● PROBLEM DETAILS: Copy the entries from the line with "This screenshot has width=461, height=782." up to and including the line with "pos(1322,34)", replacing "notifications" with "alerts" and leaving everything else unchanged.
* Start RECORDS FOR THE TASK *
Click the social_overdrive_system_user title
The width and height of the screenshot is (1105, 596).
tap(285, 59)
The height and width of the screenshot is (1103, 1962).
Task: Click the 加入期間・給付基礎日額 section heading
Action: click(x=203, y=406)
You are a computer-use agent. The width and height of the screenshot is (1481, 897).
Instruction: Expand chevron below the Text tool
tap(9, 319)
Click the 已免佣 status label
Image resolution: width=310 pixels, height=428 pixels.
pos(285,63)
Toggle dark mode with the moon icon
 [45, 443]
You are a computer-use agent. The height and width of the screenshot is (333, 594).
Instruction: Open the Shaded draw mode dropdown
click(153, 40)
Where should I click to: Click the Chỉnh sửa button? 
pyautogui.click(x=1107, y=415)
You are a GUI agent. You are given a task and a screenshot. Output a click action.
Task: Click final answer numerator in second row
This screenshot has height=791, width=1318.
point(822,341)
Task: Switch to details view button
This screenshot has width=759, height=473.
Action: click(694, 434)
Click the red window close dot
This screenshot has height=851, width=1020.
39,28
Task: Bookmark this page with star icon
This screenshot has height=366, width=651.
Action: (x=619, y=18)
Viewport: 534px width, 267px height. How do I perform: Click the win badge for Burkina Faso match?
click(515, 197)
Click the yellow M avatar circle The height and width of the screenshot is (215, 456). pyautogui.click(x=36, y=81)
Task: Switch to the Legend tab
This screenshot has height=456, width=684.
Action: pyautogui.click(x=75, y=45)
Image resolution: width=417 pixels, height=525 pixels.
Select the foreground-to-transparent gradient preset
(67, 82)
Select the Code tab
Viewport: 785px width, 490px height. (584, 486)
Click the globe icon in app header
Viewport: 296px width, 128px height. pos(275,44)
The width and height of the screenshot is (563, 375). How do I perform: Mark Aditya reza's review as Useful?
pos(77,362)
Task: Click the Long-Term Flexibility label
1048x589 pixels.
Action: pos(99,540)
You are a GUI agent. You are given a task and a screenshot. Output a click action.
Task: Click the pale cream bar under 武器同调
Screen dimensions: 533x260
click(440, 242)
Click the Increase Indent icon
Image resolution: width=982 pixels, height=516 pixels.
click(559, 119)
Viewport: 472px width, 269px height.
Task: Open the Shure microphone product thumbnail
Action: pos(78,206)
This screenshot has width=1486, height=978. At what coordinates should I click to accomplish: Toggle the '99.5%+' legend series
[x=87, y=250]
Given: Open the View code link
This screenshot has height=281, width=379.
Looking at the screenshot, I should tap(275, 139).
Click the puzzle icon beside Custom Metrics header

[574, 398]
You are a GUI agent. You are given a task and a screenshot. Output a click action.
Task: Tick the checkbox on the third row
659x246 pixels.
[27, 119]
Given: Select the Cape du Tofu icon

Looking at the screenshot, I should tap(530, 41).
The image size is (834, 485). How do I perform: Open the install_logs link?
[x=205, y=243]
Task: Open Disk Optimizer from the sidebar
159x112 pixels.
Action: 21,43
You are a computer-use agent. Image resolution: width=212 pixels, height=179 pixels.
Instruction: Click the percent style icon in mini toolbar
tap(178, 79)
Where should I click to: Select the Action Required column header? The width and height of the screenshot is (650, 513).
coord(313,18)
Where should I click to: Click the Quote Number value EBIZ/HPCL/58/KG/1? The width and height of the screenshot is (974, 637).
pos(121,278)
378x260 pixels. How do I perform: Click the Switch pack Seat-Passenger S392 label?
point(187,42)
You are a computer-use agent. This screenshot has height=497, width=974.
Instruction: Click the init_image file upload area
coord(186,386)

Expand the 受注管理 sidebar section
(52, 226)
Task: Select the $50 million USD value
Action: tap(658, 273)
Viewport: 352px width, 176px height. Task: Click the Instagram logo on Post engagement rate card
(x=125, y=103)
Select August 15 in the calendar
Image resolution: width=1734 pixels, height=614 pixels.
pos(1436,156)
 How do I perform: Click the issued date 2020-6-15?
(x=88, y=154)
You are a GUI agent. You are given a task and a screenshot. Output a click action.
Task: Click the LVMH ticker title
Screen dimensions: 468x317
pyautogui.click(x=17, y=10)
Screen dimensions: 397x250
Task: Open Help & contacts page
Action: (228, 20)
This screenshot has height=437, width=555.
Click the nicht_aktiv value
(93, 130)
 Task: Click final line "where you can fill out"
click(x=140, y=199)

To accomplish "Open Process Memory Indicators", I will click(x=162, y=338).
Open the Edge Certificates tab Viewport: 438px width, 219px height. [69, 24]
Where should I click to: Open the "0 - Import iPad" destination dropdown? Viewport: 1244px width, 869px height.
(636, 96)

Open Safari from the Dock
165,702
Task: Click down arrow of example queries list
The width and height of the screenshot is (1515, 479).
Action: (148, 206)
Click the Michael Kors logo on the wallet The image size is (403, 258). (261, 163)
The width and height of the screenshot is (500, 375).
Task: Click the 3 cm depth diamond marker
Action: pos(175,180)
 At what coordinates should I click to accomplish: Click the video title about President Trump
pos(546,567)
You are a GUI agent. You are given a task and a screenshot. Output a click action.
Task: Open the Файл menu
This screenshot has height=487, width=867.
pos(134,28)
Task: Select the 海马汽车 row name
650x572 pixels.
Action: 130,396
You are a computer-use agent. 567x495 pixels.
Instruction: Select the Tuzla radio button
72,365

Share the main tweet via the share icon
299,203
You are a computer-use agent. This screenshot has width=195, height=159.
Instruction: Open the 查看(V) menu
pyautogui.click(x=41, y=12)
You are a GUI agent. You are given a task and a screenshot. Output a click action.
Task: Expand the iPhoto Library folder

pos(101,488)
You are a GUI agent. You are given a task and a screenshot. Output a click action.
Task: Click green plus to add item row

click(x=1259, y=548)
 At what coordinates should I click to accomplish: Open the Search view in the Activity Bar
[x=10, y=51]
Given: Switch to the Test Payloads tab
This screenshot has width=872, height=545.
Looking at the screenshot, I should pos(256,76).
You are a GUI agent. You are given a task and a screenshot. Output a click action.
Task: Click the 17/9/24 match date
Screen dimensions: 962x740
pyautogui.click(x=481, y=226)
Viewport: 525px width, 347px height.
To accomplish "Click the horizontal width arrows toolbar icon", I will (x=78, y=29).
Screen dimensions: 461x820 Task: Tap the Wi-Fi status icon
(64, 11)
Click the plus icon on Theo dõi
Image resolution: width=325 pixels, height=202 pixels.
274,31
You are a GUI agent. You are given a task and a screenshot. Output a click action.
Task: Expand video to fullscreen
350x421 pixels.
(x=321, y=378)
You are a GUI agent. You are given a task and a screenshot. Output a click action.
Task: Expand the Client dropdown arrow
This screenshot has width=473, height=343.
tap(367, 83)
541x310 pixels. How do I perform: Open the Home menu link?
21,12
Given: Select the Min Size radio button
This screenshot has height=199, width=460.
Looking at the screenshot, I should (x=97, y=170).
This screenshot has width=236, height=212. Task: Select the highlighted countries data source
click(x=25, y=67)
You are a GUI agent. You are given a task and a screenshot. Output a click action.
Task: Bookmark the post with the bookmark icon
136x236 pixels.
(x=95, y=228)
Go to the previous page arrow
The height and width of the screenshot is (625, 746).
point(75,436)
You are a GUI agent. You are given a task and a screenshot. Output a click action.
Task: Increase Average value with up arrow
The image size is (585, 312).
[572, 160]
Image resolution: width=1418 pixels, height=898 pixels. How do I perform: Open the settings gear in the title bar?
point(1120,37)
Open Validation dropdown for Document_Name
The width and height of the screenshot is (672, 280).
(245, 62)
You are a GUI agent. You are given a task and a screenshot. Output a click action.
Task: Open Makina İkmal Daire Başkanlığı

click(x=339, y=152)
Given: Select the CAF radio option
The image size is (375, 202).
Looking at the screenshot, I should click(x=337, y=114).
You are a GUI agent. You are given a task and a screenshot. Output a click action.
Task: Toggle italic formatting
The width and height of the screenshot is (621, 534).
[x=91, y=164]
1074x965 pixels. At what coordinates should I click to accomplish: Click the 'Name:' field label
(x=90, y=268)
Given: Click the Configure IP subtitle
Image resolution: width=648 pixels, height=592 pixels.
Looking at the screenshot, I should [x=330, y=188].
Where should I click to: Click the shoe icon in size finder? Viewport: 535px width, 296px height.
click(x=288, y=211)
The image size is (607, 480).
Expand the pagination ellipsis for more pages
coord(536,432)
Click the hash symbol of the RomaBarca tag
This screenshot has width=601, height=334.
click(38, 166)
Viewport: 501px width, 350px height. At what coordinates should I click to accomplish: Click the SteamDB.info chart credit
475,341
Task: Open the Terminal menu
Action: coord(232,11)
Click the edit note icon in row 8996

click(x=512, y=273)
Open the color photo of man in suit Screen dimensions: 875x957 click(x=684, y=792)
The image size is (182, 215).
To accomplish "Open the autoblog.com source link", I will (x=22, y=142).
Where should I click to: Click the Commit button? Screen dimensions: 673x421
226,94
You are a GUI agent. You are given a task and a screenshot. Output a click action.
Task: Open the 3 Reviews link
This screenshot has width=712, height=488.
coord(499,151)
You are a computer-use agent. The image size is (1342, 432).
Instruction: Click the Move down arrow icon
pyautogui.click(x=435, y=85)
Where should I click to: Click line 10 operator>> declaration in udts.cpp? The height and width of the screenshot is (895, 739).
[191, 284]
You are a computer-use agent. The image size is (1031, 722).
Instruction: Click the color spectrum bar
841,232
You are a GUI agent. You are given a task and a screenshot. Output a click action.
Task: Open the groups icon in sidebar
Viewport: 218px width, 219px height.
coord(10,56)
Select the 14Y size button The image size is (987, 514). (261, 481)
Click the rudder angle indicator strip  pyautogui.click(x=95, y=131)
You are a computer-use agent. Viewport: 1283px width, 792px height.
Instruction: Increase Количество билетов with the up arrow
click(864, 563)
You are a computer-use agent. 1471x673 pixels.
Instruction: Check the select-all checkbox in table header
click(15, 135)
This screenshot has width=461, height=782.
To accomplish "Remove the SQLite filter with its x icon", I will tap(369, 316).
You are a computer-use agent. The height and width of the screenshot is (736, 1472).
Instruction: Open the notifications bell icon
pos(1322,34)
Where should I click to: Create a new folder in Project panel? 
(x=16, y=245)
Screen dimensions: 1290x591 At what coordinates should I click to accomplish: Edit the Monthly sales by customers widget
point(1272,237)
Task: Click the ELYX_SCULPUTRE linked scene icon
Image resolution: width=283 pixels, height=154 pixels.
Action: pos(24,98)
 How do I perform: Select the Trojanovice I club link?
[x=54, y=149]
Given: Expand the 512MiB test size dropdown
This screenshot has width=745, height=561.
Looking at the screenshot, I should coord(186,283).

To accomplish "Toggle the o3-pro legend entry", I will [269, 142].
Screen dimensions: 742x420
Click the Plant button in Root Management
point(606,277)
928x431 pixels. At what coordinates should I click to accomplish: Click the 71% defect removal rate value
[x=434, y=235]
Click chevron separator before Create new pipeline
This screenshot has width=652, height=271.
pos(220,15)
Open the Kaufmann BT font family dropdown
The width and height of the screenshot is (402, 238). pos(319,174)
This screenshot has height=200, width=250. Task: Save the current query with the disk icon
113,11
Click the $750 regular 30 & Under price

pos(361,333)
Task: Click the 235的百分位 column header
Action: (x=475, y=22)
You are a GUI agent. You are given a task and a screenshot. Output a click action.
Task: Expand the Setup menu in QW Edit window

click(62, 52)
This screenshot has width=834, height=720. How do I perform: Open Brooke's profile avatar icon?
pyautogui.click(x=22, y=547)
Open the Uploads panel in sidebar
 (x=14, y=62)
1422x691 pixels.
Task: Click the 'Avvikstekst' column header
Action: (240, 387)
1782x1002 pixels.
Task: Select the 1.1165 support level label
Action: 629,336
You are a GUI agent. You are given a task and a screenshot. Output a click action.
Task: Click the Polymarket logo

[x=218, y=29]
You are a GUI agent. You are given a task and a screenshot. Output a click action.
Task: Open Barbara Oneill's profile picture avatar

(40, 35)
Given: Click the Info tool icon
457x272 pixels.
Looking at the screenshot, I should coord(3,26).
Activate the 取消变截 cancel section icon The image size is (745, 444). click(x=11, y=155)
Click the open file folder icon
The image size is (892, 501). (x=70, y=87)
* End RECORDS FOR THE TASK *
● SOLUTION TO THIS EXERCISE:
This screenshot has width=461, height=782.
To accomplish "Remove the SQLite filter with its x icon", I will tap(369, 316).
You are a computer-use agent. The height and width of the screenshot is (736, 1472).
Instruction: Open the alerts bell icon
pos(1322,34)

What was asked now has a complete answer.